This guide will take you through the steps involved in running dblink on a small test data set. To make the guide accessible, we assume that you're running dblink on your local machine. Of course, in practical applications you'll likely want to run dblink on a cluster. We'll provide some pointers for this option as we go along.
The following two steps require that Java 8+ is installed on your system. To check whether it is installed on a macOS or Linux system, run the command
$ java -version
You should see a version number of the form 8.x (or equivalently 1.8.x). Installation instructions for Oracle JDK on Windows, macOS and Linux are available here.
Note: As of April 2019, the licensing terms of the Oracle JDK have changed. We recommend using an open source alternative such as the OpenJDK. Packages are available in many Linux distributions. Instructions for macOS are available here.
Since dblink is implemented as a Spark application, you'll need access to a Spark cluster in order to run it. Setting up a Spark cluster from scratch can be quite involved and is beyond the scope of this guide. We refer interested readers to the Spark documentation, which discusses various deployment options. An easier route for most users is to use a preconfigured Spark cluster available through public cloud providers, such as Amazon EMR, Azure HDInsight, and Google Cloud Dataproc. In this guide, we take an even simpler approach: we'll run Spark in pseudocluster mode on your local machine. This is fine for testing purposes or for small data sets.
We'll now take you through detailed instructions for setting up Spark in pseudocluster mode on a macOS or Linux system.
First, download the prebuilt 2.3.1 release from the Spark release archive.
$ wget https://archive.apache.org/dist/spark/spark-2.4.5/spark-2.4.5-bin-hadoop2.7.tgz
then extract the archive.
$ tar -xvf spark-2.4.5-bin-hadoop2.7.tgz
Move the Spark folder to /opt
and create a symbolic link so that you can
easily switch to another version in the future.
$ sudo mv spark-2.4.5-bin-hadoop2.7 /opt
$ sudo ln -s /opt/spark-2.4.5-bin-hadoop2.7/ /opt/spark
Define the SPARK_HOME
variable and add the Spark binaries to your PATH
.
The way that this is done depends on your operating system and/or shell.
Assuming enviornment variables are defined in ~/.profile
, you can
run the following commands:
$ echo 'export SPARK_HOME=/opt/spark' >> ~/.profile
$ echo 'export PATH=$PATH:$SPARK_HOME/bin' >> ~/.profile
After appending these two lines, run the following command to update your path for the current session.
$ source ~/.profile
Notes:
- If using Bash on Debian, Fedora or RHEL derivatives, environment
variables are typically defined in
~/.bash_profile
rather than~/.profile
- If using ZSH, environment variables are typically defined in
~/.zprofile
- You can check which shell you're using by running
echo $SHELL
In this step you'll obtain the dblink fat JAR, which has file name
dblink-assembly-0.2.0.jar
.
It contains all of the class files and resources for dblink, packed together
with any dependencies.
There are two options:
- (Recommended) Download a prebuilt JAR from here. This has been built against Spark 2.4.5 and is not guaranteed to work with other versions of Spark.
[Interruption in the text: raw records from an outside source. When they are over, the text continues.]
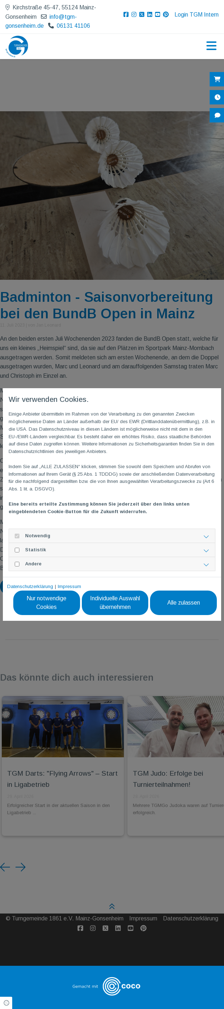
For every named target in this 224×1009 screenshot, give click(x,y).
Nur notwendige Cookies (47, 602)
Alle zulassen (183, 603)
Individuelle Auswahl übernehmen (115, 602)
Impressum (69, 586)
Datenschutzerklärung (30, 586)
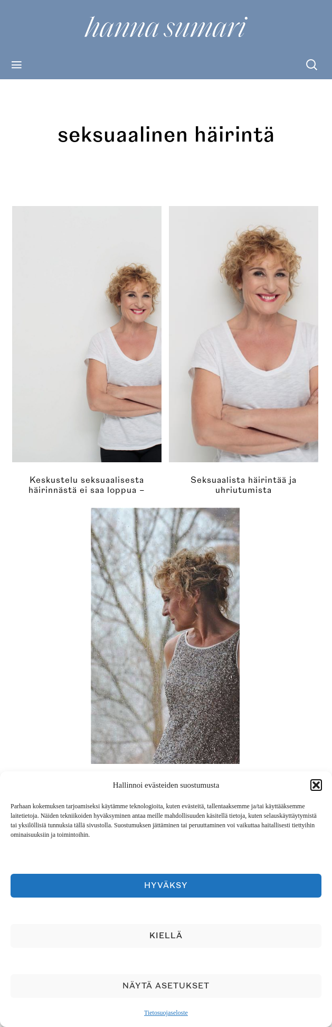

- Build the fat JAR file from source as explained in the section below.
The build tool used for dblink is called sbt. You'll need to install sbt on your system. Instructions are available for Windows, macOS and Linux in the sbt. We give alternative installtion in the second set of instructions for those using bash on MacOS. documentation
On macOS or Linux, you can verify that sbt is installed correctly by running.
$ sbt about
Once you've successfully installed sbt, get the dblink source code from GitHub:
$ git clone https://github.com/cleanzr/dblink.git
then change into the dblink directory and build the package
$ cd dblink
$ sbt assembly
This should produce a fat JAR at ./target/scala-2.11/dblink-assembly-0.2.0.jar
.
Note: IntelliJ IDEA can also be used to build the fat JAR. It is arguably more user-friendly as it has a GUI and users can avoid installing sbt.
Having completed the above two steps, you're now ready to launch dblink.
This is done using the spark-submit
interface, which supports all types of Spark deployments.
As a test, let's try running the RLdata500 example provided with the source
code on your local machine.
From within the dblink
directory, run the following command:
$SPARK_HOME/bin/spark-submit \
--master "local[1]" \
--conf "spark.driver.extraJavaOptions=-Dlog4j.configuration=log4j.properties" \
--conf "spark.driver.extraClassPath=./target/scala-2.11/dblink-assembly-0.2.0.jar" \
./target/scala-2.11/dblink-assembly-0.2.0.jar \
./examples/RLdata500.conf
This will run Spark in pseudocluster (local) mode with 1 core. You can increase
the number of cores available by changing local[1]
to local[n]
where n
is the number of cores or local[*]
to use all available cores.
To run dblink on other data sets you will need to edit the config file (called
RLdata500.conf
above).
Instructions for doing this are provided here.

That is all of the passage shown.